== Records of pointing tasks on documents and screenshots ==
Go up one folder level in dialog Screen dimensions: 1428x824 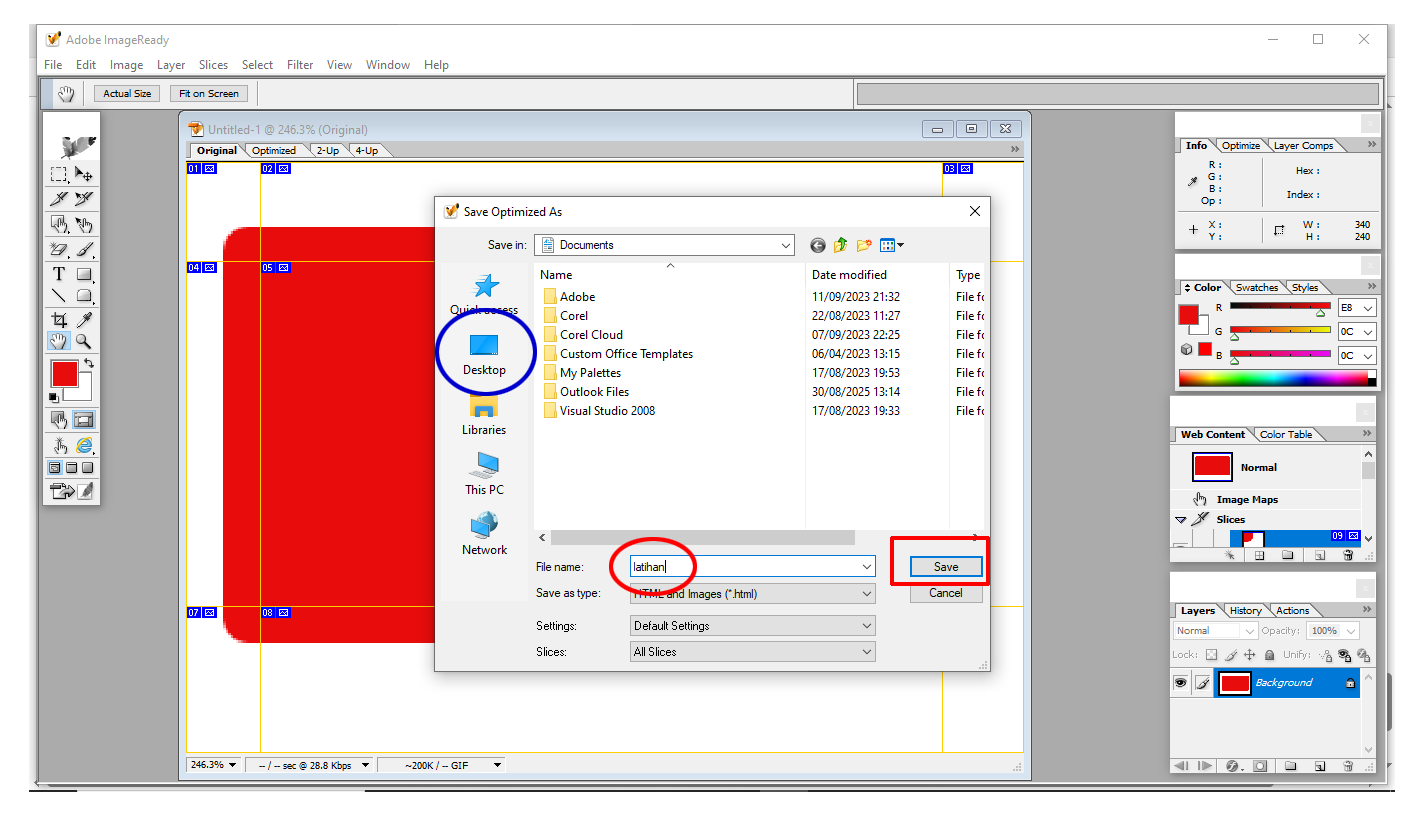click(x=841, y=245)
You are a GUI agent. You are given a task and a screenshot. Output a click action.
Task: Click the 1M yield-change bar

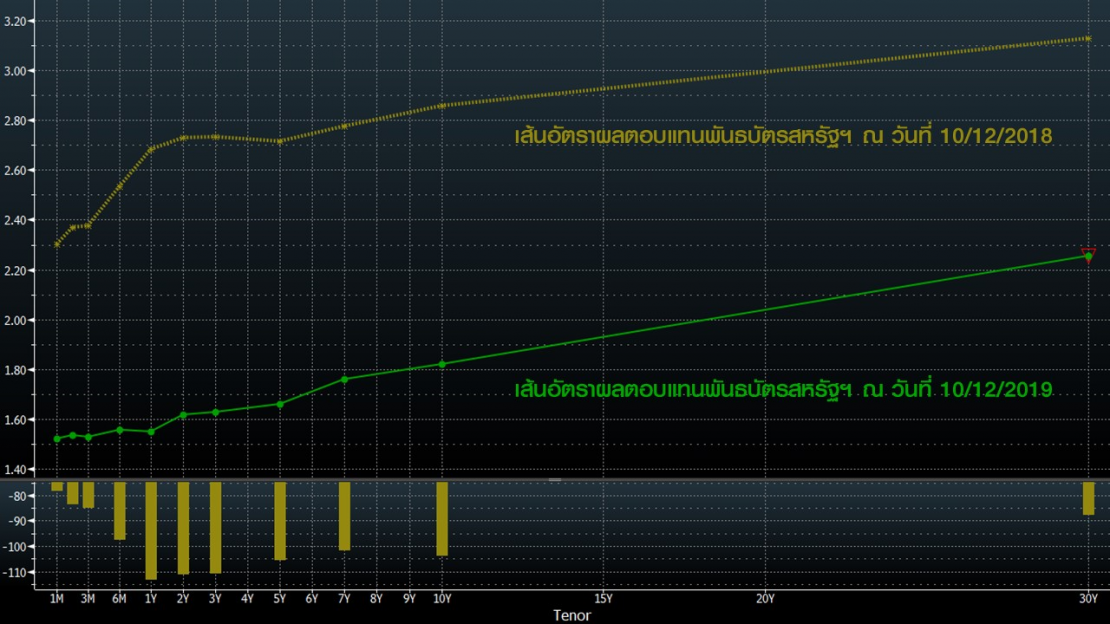tap(57, 487)
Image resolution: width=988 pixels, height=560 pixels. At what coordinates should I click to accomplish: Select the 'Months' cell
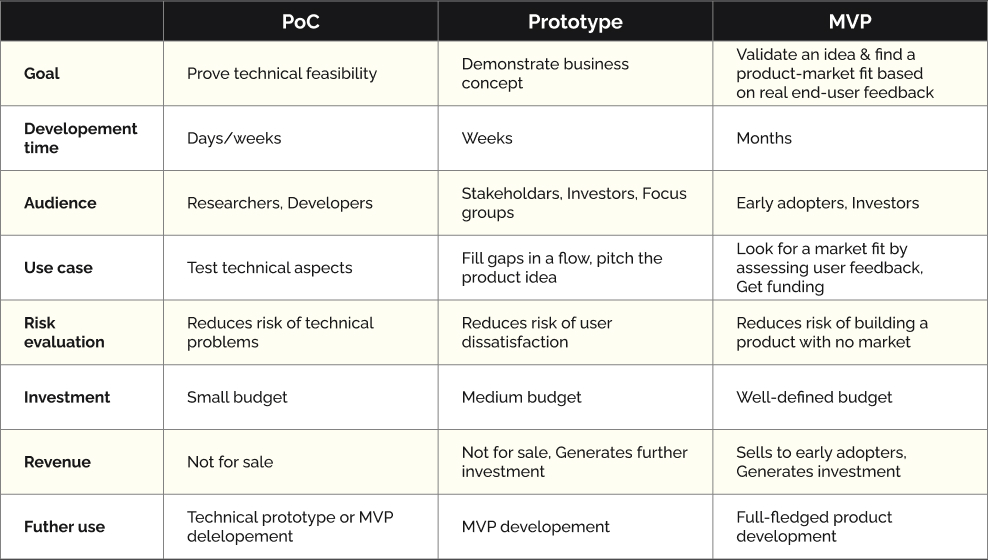coord(764,138)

== Written task ==
Reproduce verbatim the records from the line containing "You are a GUI" through the end of the records, both included. Omit the pictures.

== Solution ==
You are a GUI agent. You are given a task and a screenshot. Output a click action.
Task: Click the 1M yield-change bar

tap(57, 487)
Image resolution: width=988 pixels, height=560 pixels. At what coordinates should I click to accomplish: Select the 'Months' cell
coord(764,138)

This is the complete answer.